--- Raw data Enclosed Below ---

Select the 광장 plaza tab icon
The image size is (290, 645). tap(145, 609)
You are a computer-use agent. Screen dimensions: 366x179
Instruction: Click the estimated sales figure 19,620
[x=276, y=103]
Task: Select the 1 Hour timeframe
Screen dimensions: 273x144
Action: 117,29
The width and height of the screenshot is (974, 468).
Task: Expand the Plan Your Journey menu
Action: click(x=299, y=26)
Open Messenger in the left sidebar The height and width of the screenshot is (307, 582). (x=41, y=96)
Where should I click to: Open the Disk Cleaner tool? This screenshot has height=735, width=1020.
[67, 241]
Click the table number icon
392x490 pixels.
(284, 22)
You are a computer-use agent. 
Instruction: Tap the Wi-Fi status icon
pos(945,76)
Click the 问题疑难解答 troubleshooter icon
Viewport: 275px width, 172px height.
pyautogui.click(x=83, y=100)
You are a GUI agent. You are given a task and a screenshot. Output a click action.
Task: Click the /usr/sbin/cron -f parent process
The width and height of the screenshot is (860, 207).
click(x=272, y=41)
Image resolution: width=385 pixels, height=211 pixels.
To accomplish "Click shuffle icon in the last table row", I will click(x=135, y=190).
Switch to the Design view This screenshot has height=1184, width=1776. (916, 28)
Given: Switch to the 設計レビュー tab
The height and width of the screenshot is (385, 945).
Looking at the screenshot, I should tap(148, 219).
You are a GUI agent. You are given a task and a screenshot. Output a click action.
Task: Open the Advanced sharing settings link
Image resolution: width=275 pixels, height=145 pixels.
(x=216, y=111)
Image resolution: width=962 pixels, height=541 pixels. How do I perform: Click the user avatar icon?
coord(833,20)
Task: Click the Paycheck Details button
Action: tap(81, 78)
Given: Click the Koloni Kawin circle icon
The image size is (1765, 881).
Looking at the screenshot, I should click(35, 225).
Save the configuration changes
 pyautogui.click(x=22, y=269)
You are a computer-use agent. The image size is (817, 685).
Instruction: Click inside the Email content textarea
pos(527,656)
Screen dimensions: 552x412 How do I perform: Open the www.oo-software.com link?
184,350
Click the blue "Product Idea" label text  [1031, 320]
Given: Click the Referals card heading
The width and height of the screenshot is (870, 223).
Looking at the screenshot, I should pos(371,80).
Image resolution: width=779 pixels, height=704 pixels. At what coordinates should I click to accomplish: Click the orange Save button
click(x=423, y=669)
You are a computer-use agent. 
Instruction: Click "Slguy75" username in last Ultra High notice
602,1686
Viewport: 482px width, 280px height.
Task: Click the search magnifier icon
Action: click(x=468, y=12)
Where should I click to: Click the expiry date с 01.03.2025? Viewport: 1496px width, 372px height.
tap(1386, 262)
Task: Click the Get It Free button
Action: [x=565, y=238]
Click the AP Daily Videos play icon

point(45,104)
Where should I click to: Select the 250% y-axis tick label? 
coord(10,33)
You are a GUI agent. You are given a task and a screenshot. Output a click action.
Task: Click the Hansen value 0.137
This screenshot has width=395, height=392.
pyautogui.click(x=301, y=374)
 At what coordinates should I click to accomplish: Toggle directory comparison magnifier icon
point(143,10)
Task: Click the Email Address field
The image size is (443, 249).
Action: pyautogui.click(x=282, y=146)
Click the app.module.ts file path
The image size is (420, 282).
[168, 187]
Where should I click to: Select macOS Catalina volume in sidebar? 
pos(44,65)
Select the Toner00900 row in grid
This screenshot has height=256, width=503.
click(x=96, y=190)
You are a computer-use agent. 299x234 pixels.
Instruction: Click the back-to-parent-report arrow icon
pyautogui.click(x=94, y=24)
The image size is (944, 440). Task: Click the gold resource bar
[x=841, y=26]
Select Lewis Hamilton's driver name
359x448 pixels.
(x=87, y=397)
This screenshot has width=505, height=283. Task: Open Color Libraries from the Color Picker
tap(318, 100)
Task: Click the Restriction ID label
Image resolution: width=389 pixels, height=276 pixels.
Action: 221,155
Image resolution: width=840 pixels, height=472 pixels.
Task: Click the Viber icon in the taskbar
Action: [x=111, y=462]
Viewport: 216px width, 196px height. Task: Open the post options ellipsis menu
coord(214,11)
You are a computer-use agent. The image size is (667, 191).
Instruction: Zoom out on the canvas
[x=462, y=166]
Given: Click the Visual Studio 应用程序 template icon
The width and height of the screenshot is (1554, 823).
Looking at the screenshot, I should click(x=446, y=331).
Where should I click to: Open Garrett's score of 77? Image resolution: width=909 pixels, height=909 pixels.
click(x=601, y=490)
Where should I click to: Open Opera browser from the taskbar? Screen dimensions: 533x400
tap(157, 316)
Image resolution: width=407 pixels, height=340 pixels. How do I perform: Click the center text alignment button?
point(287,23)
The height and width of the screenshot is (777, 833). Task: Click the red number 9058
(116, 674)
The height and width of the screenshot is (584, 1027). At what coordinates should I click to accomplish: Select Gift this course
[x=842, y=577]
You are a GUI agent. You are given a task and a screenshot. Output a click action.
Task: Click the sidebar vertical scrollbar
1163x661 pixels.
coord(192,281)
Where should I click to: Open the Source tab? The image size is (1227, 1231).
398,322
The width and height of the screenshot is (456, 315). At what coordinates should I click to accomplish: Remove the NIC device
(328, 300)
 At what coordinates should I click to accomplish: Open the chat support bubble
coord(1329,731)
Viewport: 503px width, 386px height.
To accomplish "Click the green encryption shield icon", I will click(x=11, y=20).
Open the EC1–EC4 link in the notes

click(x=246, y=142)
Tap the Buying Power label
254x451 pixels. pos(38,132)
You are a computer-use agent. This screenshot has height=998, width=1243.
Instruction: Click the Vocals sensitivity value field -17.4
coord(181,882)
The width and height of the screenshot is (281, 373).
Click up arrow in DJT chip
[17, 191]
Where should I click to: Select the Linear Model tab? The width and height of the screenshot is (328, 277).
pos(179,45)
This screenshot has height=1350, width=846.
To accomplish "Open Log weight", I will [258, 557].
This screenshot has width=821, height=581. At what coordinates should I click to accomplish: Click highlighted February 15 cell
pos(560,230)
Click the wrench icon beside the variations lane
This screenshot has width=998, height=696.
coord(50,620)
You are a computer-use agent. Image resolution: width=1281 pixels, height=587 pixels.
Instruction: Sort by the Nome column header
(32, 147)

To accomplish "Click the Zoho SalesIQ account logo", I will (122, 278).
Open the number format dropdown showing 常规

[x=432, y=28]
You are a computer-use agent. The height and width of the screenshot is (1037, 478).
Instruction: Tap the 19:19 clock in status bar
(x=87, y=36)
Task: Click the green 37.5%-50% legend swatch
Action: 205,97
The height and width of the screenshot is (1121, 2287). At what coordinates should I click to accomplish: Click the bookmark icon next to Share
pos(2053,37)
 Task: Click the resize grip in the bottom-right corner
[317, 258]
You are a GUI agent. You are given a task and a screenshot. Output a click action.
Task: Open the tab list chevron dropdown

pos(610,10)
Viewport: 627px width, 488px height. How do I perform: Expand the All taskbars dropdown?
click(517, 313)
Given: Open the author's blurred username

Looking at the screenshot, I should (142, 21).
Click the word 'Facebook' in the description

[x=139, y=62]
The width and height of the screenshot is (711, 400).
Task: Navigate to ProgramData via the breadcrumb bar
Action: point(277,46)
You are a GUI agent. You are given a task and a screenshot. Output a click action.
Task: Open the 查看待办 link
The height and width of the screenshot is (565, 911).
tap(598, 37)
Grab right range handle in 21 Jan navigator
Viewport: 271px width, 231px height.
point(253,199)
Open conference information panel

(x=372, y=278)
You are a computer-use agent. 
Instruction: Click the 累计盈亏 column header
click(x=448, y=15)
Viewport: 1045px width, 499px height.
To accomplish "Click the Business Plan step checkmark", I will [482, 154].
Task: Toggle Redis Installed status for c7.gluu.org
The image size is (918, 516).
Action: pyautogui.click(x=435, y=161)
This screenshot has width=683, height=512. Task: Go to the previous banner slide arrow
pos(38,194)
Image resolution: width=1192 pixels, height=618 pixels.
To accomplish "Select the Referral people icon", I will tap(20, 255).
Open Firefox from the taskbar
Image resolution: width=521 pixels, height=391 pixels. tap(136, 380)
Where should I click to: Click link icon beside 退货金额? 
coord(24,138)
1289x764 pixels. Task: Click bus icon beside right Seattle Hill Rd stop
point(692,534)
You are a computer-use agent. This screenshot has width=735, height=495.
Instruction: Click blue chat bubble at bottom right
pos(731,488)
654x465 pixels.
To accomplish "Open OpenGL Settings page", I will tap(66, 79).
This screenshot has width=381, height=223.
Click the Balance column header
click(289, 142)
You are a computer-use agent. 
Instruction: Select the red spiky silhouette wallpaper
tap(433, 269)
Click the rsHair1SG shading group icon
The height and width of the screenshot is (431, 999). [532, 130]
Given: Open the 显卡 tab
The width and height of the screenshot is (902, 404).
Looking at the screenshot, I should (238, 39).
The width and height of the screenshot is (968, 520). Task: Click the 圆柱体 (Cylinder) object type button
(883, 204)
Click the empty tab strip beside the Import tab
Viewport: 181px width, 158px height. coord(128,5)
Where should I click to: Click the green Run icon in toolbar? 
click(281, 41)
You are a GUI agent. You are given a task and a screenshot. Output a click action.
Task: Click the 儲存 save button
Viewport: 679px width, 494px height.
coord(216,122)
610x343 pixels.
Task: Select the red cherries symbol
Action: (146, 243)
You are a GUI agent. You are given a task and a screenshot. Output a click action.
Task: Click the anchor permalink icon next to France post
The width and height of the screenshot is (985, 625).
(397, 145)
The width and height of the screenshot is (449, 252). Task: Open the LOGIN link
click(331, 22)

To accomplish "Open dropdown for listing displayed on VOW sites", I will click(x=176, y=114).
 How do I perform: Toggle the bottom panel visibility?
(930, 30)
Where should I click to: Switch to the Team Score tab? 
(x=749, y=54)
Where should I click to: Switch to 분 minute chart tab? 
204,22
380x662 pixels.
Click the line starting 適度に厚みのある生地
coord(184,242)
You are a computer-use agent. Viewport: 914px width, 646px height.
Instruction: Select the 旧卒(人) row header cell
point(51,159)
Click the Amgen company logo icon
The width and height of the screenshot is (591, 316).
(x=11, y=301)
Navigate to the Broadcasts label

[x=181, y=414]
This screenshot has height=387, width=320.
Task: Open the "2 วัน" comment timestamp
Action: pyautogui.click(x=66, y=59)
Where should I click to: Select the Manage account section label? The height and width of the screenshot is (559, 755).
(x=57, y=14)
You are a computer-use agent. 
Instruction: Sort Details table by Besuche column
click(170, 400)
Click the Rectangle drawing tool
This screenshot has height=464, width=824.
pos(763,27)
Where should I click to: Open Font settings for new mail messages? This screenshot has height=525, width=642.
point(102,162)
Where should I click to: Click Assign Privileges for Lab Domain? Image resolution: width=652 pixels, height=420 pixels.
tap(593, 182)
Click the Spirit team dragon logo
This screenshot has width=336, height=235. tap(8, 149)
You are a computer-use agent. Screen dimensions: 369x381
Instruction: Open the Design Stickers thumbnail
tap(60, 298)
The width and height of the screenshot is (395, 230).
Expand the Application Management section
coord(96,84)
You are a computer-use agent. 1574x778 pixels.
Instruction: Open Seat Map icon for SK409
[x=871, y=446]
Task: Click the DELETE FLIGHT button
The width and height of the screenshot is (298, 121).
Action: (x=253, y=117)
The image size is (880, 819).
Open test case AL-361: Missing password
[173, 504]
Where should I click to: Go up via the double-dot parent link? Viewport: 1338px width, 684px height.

--- End of Enclosed Raw data ---

**Task brief:**
The lines to copy run from the first line of the entries to the line containing "Given: Click the Koloni Kawin circle icon"; copy them exactly and output nothing else.

**Output of the exercise:**
Select the 광장 plaza tab icon
The image size is (290, 645). tap(145, 609)
You are a computer-use agent. Screen dimensions: 366x179
Instruction: Click the estimated sales figure 19,620
[x=276, y=103]
Task: Select the 1 Hour timeframe
Screen dimensions: 273x144
Action: 117,29
The width and height of the screenshot is (974, 468).
Task: Expand the Plan Your Journey menu
Action: click(x=299, y=26)
Open Messenger in the left sidebar The height and width of the screenshot is (307, 582). (x=41, y=96)
Where should I click to: Open the Disk Cleaner tool? This screenshot has height=735, width=1020.
[67, 241]
Click the table number icon
392x490 pixels.
(284, 22)
You are a computer-use agent. 
Instruction: Tap the Wi-Fi status icon
pos(945,76)
Click the 问题疑难解答 troubleshooter icon
Viewport: 275px width, 172px height.
pyautogui.click(x=83, y=100)
You are a GUI agent. You are given a task and a screenshot. Output a click action.
Task: Click the /usr/sbin/cron -f parent process
The width and height of the screenshot is (860, 207).
click(x=272, y=41)
Image resolution: width=385 pixels, height=211 pixels.
To accomplish "Click shuffle icon in the last table row", I will click(x=135, y=190).
Switch to the Design view This screenshot has height=1184, width=1776. (916, 28)
Given: Switch to the 設計レビュー tab
The height and width of the screenshot is (385, 945).
Looking at the screenshot, I should tap(148, 219).
You are a GUI agent. You are given a task and a screenshot. Output a click action.
Task: Open the Advanced sharing settings link
Image resolution: width=275 pixels, height=145 pixels.
(x=216, y=111)
Image resolution: width=962 pixels, height=541 pixels. How do I perform: Click the user avatar icon?
coord(833,20)
Task: Click the Paycheck Details button
Action: tap(81, 78)
Given: Click the Koloni Kawin circle icon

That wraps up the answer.